Em 1972, a Unesco adoptou a Convenção e as recomendações relativas à protecção do património cultural e natural, que a França ratificou. Ora, é a própria noção de património que convém melhor explicitar para compreender quanto o Bateau Lavoir, para além dos seus próprios muros, diz respeito a Montmartre, para além dos limites dos seus muros, porque soube criar, ao longo das gerações, laços profundos e estreitas capilaridades com o ambiente social e urbano envolvente. O espírito do Bateau Lavoir é inseparável desse tecido que ele alimentou e do qual muito recebeu em troca. Eis porque toda e qualquer agressão a essa vocação primeira irá ferir também mortalmente o bairro a que pertence. Não compreender isso é não compreender nada do que está em causa.
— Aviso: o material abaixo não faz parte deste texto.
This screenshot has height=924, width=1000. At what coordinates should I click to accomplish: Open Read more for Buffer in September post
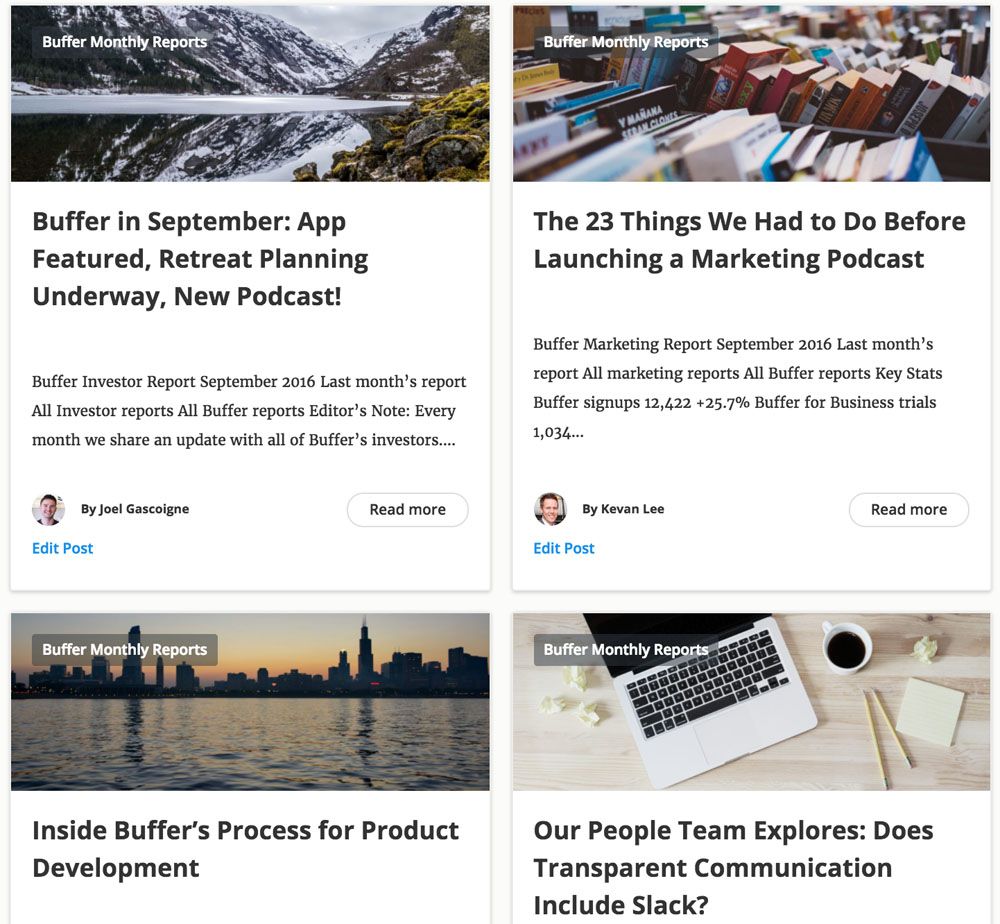click(x=408, y=510)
E nenhuma manobra de diversão o poderá iludir. Efectivamente, a noção de património evoluiu, alargou-se. Hoje, em termos de edifícios ou de monumentos, quem persistir em se limitar aos dados arquitectónicos propriamente ditos, está a coisificar e a desvitalizar o património. Edifícios cuja destruição, não raramente se autoriza, quando são menos monumentalistas ou menos históricos! Quando afinal, o importante não é saber se eles datam de antes ou depois de 1850. A nobreza da idade não tem o monopólio do coração. O que conta é o estatuto que conquistaram e adquiriram, cimentado e reconhecido ao longo do tempo e que souberam plasmar com tudo o que os rodeia, social e urbanisticamente. A “Gare de Orsay” foi salva por um triz. O conceito de património deve alargar-se à atmosfera ambiental, deve ser encarada no sentido do projecto local, il projetto local de que fala Magnaghi, o que nada tem a ver com o culto dos monumentos. É pois em termos de antropologia do espaço, na senda de um Edward Hall, entre outros, que estas questões devem ser compreendidas. O Bateau Lavoir não faz excepção. Separar estas problemáticas das questões urbanísticas é uma doença infantil do património. E um Anacronismo.